3.5. “企业 + 社会组织 + 社区公共部门 + 市民”模式
这种模式是在“企业 + 社会组织 + 市民”模式的基础上,引入了社区公共部门这一主体,充分利用社区公共部门的公信力优势和对社区市民公共服务需求比较了解的优势,降低社会组织对市民社区公共服务需求的搜寻成本,同时又提升了社会组织从企业等各类社会力量筹集爱心力量的能力,理论上有助于社会组织整合资源,实现对城市社区公共服务的精准供给。但是该模式仍然存在企业的捐赠与某一具体城市社区居民的公共服务需求不能精准匹配的问题,这就需要社会组织充分利用各类网络平台,联动其他社会组织,突破城市社区的行政区划范围,在多个城市社区之间实现企业捐赠与市民公共服务需求的精准匹配。
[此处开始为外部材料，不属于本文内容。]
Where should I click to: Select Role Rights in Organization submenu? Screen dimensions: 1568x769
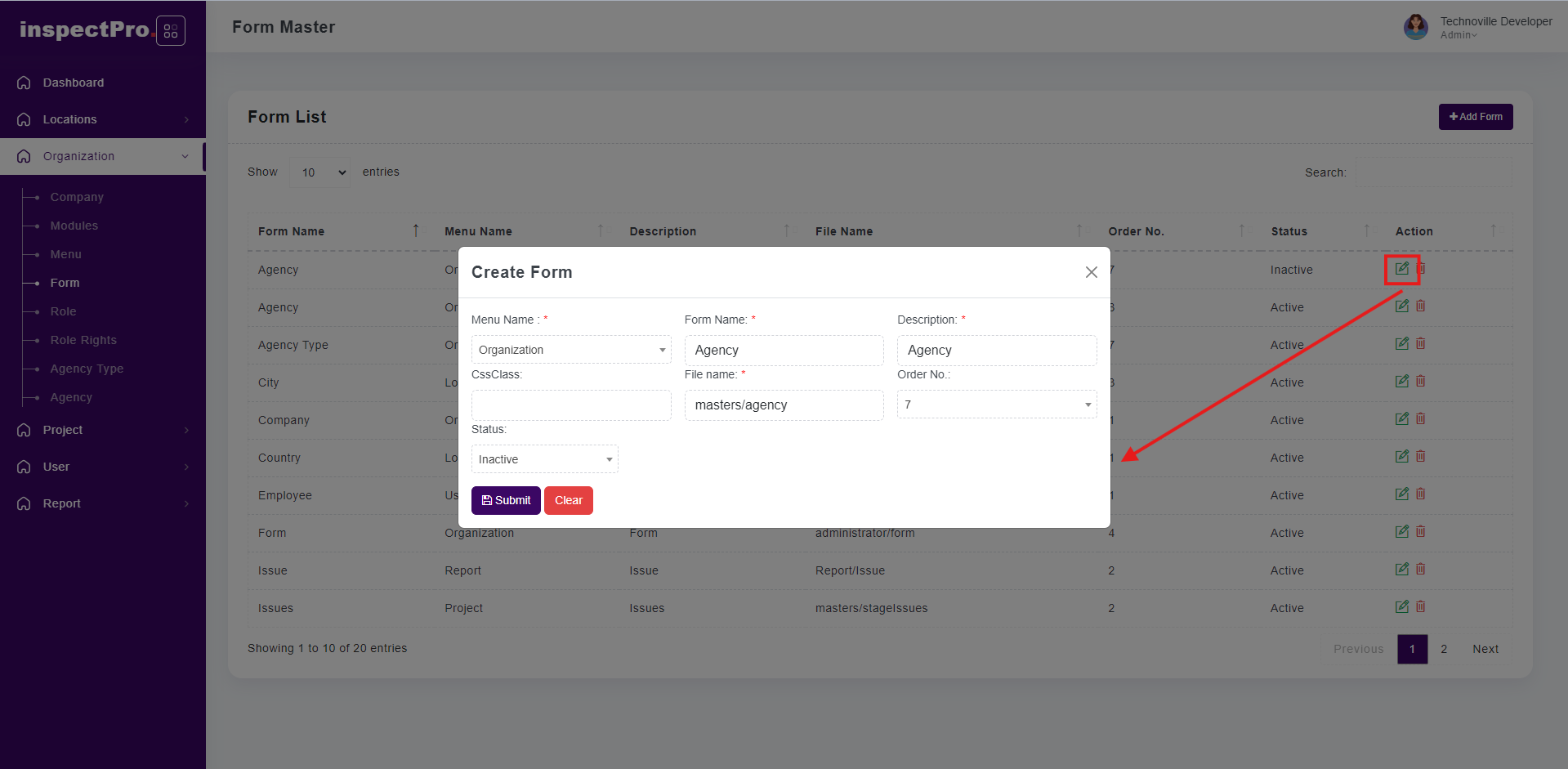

Table 1. Comparison of different models of social organizations participating in the precise supply of urban community public services
表1. 社会组织参与城市社区公共服务精准供给不同模式比较
数据来源:自制。
如表1所示,这五种社会组织参与城市社区公共服务精准供给模式,社会组织是城市社区公共服务精准供给的重要供给主体,相关的需求主体分别是市民、社区公共部门和企业。在这五种模式中,“社区公共部门 + 社会组织”模式、“社区公共部门 + 社会组织 + 市民”模式和“企业 + 社会组织 + 社区公共部门 + 市民”模式三种模式让社会组织参与城市社区公共服务精准供给比较容易;而“市民 + 社会组织”模式和“企业 + 社会组织 + 市民”模式两种模式让社会组织精准供给城市社区的公共服务比较困难。社会组织在参与城市社区公共服务供给项目时,需要仔细辨别不同模式的优缺点,谨慎选择合适的模式。
4. 社会组织精准供给城市社区公共服务的推进路径
分析发现“社区公共部门 + 社会组织”模式、“社区公共部门 + 社会组织 + 市民”模式和“企业 + 社会组织 + 社区公共部门 + 市民”模式三种模式有助于社会组织比较精准的对城市社区提供公共服务,究其原因在于这三种模式都比较有效地实现了社会组织与社区公共部门在城市社区公共服务供给中的合作。但要有效促进社会组织参与城市社区公共服务的精准供给,还需要进一步完善其推进路径。
4.1. 积极引导社会组织参与城市社区公共服务供给
首先,大力发展社区社会组织。如前所述,当前我国城市社区居民的公共服务需求很大,需要积极引入社会组织参与城市社区的公共服务供给。但是笔者在全国社会组织信用信息公示平台上以“社区”作题名匹配检索,显示我国目前正常运行的社区类社会组织有49,667个 [14] ,相对城市社区公共服务需求而言,数量还比较少,需要大量发展社区类社会组织。其次,加快社会组织参与社区公共服务方面的立法。尽管在一些部门规章、地方法规或政策文件中已经有提出加快社会组织参与社区公共服务方面的规定,但是还没有从国家立法方面出台促进社会组织参与社区公共服务或社区治理方面的专项法律,使相关活动缺乏有力的法律保障。最后,向社会组织开放城市社区公共服务。地方政府可以建立社区公共服务禁入清单,禁入清单上的社区公共服务只能由地方政府供给,其余的社区公共服务都可以向社会组织开放。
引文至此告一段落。